Como ocorre com qualquer proposta legislativa, é certo que as atuais propostas de uniformização da jurisprudência pelo TCU comportam aprimoramentos, mas eventuais oportunidades de melhoria não reduzem a importância dessas propostas para a higidez das contas públicas e para a segurança jurídica.

No que diz respeito à posição, aparentemente minoritária, de quem defende que tudo deve ficar como está, a fim de se preservar a autonomia dos Tribunais de Contas Estaduais, cabem duas indagações, por ora:

Primeira: qual a contribuição que essa autonomia tem dado para o fortalecimento da Federação, a higidez das contas públicas, a efetividade das normas gerais, o desenvolvimento equilibrado da Federação e a segurança jurídica?

Segunda: o que ganharia a Federação com o atual modelo que, para se obter a uniformização de entendimentos sobre a LRF, válida e vinculante em todo o território nacional, tem de se aguardar a judicialização da matéria e sua tardia chegada ao STJ, que, por sua vez, aí sim, pode proferir decisão com força vinculante?

Pelo o que se afirmou até aqui, a resposta a essas duas indagações indica a necessidade de mudanças, dada a fragilidade do atual modelo para a Federação. Aludida assertiva não sugere qualquer demérito para os Tribunais de Contas Estaduais. Trata-se, a rigor, apenas de se buscar solução que fortaleça a Federação e não apenas os seus membros isoladamente.

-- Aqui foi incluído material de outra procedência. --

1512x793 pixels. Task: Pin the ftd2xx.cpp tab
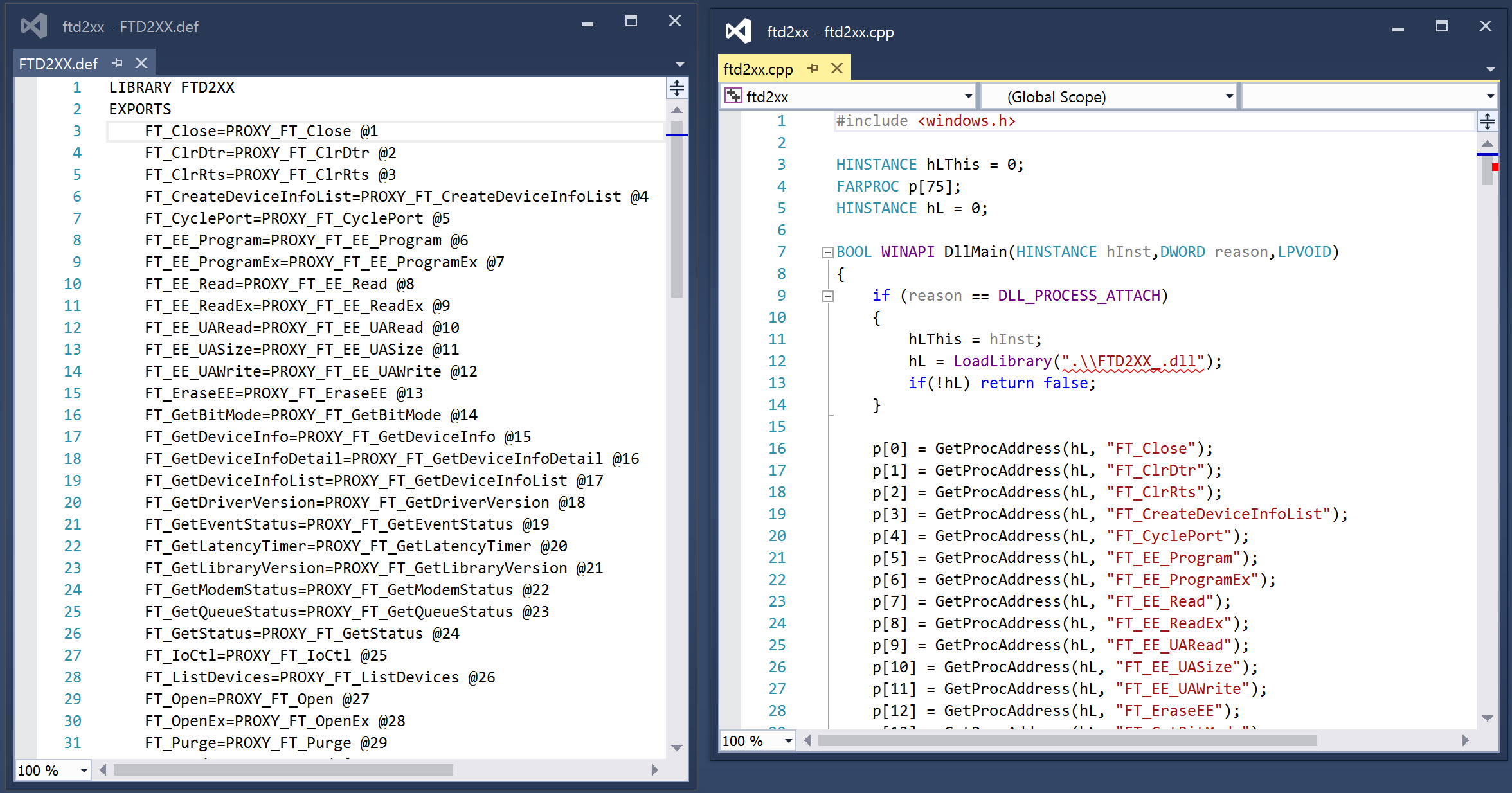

A conclusão, portanto, é no sentido de que a uniformização da jurisprudência nacional pelo TCU não ofende o Pacto Federativo, mas sim o fortalece, pois permitirá que as normas gerais de finanças públicas sejam mais efetivas, ao serem aplicadas de modo uniforme em todo o território nacional e segundo a visão de quem as editou, o que contribuirá para o desenvolvimento equilibrado da Federação, em rigorosa sintonia com os incisos II e III do artigo 3º da Constituição Federal que preveem como objetivos fundamentais da Federação brasileira o desenvolvimento nacional e a redução das desigualdades sociais e regionais.


[2] STF. Tribunal Pleno. Ação Direta de Inconstitucionalidade 2.024-2. Rel. Min. Sepúlveda Pertence. Julgada em 03.05.2007. DJ de 22.06.2007. Ementa: (…) 1. A "forma federativa de Estado" – elevado a princípio intangível por todas as Constituições da República – não pode ser conceituada a partir de um modelo ideal e apriorístico de Federação, mas, sim, daquele que o constituinte originário concretamente adotou e, como o adotou, erigiu em limite material imposto às futuras emendas à Constituição; de resto as limitações materiais ao poder constituinte de reforma, que o artigo 60, § 4º, da Lei Fundamental enumera, não significam a intangibilidade literal da respectiva disciplina na Constituição originária, mas apenas a proteção do núcleo essencial dos princípios e institutos cuja preservação nelas se protege.

[3] HORTA, Raul Machado. Direito Constitucional. 4. ed. rev. e atual. Belo Horizonte: Del Rey, 2003, p. 486-487.

[4] HORTA, Raul Machado. Direito Constitucional. 4. ed. rev. e atual. Belo Horizonte: Del Rey, 2003, p. 487.